Here the job is to restate every entry word for word.

### Stored records
* * * * * * *

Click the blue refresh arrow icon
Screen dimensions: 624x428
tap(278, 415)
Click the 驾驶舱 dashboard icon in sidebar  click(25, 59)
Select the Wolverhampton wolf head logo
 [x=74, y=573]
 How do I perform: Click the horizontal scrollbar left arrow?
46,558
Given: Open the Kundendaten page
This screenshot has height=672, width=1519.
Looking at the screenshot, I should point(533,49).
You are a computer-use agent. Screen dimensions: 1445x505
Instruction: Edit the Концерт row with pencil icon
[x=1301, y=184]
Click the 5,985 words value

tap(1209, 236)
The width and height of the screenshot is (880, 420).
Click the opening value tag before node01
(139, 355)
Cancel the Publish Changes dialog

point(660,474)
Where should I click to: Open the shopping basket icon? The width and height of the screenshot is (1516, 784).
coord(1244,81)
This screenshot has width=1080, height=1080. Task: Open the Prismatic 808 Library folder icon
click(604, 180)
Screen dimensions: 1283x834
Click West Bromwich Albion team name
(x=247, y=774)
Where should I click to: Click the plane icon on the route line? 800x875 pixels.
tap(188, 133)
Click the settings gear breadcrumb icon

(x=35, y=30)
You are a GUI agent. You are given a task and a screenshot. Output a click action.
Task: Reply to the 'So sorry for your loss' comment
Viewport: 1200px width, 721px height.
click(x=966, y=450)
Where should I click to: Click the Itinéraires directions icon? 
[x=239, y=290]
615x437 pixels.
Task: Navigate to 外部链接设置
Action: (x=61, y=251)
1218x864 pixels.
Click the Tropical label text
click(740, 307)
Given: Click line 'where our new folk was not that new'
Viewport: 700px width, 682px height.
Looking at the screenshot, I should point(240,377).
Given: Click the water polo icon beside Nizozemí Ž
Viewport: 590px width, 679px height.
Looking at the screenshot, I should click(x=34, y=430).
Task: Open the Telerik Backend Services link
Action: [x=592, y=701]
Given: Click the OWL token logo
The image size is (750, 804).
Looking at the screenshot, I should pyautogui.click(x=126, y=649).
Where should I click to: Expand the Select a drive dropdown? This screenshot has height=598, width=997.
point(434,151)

* * * * * * *

### Answer below
Click the blue refresh arrow icon
Screen dimensions: 624x428
tap(278, 415)
Click the 驾驶舱 dashboard icon in sidebar  click(25, 59)
Select the Wolverhampton wolf head logo
 [x=74, y=573]
 How do I perform: Click the horizontal scrollbar left arrow?
46,558
Given: Open the Kundendaten page
This screenshot has height=672, width=1519.
Looking at the screenshot, I should point(533,49).
You are a computer-use agent. Screen dimensions: 1445x505
Instruction: Edit the Концерт row with pencil icon
[x=1301, y=184]
Click the 5,985 words value

tap(1209, 236)
The width and height of the screenshot is (880, 420).
Click the opening value tag before node01
(139, 355)
Cancel the Publish Changes dialog

point(660,474)
Where should I click to: Open the shopping basket icon? The width and height of the screenshot is (1516, 784).
coord(1244,81)
This screenshot has width=1080, height=1080. Task: Open the Prismatic 808 Library folder icon
click(604, 180)
Screen dimensions: 1283x834
Click West Bromwich Albion team name
(x=247, y=774)
Where should I click to: Click the plane icon on the route line? 800x875 pixels.
tap(188, 133)
Click the settings gear breadcrumb icon

(x=35, y=30)
You are a GUI agent. You are given a task and a screenshot. Output a click action.
Task: Reply to the 'So sorry for your loss' comment
Viewport: 1200px width, 721px height.
click(x=966, y=450)
Where should I click to: Click the Itinéraires directions icon? 
[x=239, y=290]
615x437 pixels.
Task: Navigate to 外部链接设置
Action: (x=61, y=251)
1218x864 pixels.
Click the Tropical label text
click(740, 307)
Given: Click line 'where our new folk was not that new'
Viewport: 700px width, 682px height.
Looking at the screenshot, I should point(240,377).
Given: Click the water polo icon beside Nizozemí Ž
Viewport: 590px width, 679px height.
Looking at the screenshot, I should click(x=34, y=430).
Task: Open the Telerik Backend Services link
Action: [x=592, y=701]
Given: Click the OWL token logo
The image size is (750, 804).
Looking at the screenshot, I should pyautogui.click(x=126, y=649).
Where should I click to: Expand the Select a drive dropdown? This screenshot has height=598, width=997.
point(434,151)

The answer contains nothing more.